[Stored data entries]
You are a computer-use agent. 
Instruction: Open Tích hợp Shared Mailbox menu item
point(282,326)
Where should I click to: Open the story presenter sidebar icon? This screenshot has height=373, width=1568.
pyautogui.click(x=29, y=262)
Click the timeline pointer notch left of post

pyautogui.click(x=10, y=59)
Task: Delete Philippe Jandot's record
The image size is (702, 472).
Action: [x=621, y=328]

- _ASSIGNMENT_
Every record should be output precisely as it was given.

- _OUTPUT OF THE EXERCISE_
You are a computer-use agent. 
Instruction: Open Tích hợp Shared Mailbox menu item
point(282,326)
Where should I click to: Open the story presenter sidebar icon? This screenshot has height=373, width=1568.
pyautogui.click(x=29, y=262)
Click the timeline pointer notch left of post

pyautogui.click(x=10, y=59)
Task: Delete Philippe Jandot's record
The image size is (702, 472).
Action: [x=621, y=328]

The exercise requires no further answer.